Tarih boyunca “Aksakal geleneği” çerçevesinde bilgeler (bilim adamları, tecrübeli-şuurlu toplum önderleri) tarafından oluşturulan kurullarla yönetilen Türk toplumunun yapısına aykırı olan “ben” (ene) anlayışlıyla bir yere varılamayacağının herkes tarafından anlaşılması ve bu anlayıştan geç olmadan vazgeçilmesi tek çözümdür.

 İstişareden fayda çıkar, tek olmak ise yanlızlıktır. Yanlızlık ise Allah’a mahsustur.

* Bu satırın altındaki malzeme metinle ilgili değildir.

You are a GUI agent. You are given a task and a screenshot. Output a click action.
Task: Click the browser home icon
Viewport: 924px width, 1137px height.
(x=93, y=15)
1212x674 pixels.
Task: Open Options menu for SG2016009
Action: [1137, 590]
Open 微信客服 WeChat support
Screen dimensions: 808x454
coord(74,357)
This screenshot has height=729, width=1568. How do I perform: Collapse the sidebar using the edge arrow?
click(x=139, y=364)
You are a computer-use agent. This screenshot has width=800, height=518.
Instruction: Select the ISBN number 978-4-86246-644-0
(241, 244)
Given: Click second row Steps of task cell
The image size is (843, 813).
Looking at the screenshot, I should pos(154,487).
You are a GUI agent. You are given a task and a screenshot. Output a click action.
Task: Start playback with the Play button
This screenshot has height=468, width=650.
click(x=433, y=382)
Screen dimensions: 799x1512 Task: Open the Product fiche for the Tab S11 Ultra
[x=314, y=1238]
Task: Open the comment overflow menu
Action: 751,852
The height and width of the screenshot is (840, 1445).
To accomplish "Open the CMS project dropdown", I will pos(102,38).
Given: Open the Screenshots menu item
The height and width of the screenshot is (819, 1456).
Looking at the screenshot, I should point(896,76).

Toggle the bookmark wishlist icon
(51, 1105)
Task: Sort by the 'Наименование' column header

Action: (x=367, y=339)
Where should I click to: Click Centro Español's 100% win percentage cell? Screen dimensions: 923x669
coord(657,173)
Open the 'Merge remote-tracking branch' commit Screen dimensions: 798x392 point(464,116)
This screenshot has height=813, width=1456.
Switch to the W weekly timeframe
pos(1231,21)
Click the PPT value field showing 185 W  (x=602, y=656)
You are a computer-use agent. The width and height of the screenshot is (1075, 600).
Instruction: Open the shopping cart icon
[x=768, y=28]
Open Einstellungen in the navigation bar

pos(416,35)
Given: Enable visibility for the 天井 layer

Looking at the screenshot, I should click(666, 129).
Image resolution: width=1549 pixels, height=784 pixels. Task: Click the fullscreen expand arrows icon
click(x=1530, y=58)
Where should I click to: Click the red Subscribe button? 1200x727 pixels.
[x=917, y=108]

Bu vesileyle 6’lı masadaki sandalyenin Cumhur İttifakının da katılımıyla çoğaltılması gerektiğini düşünüyorum. Toplumun yarısını temsil eden siyasi partilerin oluşturduğı bu masadan çıkan “Yarının Türkiye’si Mutabakat Metni” nin “İktidar-Muhalefet” ortak görüşüyle şekillendirilerek kesin ve vazgeçilmez kurallara bağlı yasal yaptırıma dönüşmesi Büyük Türkiye Devleti’nin temelini oluşturmaya adaydır. 

Zaten oluşturulacak bu sistemde herkesin adil bir seçimde yarışması imkanı doğacaktır, kişiler değişse de kurumlar ilelebet yaşayacaktır.